Pregnant women in Nigeria use plant preparations to facilitate childbirth and to reduce associated pain. The rationale for this is not known and requires pharmacological validation.
Aim of study
Obtain primary information regarding the traditional use of plants and analyze their uterine contractility at cellular level.
Materials and methods
Semi-structured, open interviews using questionnaires of traditional healthcare professionals and other informants triggered the collection and identification of medicinal plant species. The relative traditional importance of each medicinal plant was determined by its use-mention index. Extracts of these plants were analyzed for their uterotonic properties on an in vitro human uterine cell collagen model.

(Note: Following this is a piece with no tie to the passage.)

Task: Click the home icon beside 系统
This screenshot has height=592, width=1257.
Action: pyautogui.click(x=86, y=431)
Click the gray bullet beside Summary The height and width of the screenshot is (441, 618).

The plants Calotropis procera, Commelina africana, Duranta repens, Hyptis suaveolens, Ocimum gratissimum, Saba comorensis, Sclerocarya birrea, Sida corymbosa and Vernonia amygdalina were documented and characterized. Aqueous extracts from these nine plants induced significant sustained increases in human myometrial smooth muscle cell contractility, with varying efficiencies, depending upon time and dose of exposure.
The folkloric use of several plant species during childbirth in Nigeria has been validated. Seven plants were for the first time characterized to have contractile properties on uterine myometrial cells. The results serve as ideal starting points in the search for safe, longer lasting, effective and tolerable uterotonic drug leads.
Pregnant woman in Nigeria rely on traditional herbal medicine to induce or ease labor, and to treat childbirth-related complications. Nine plant species have been documented and characterized for their uterotonic properties.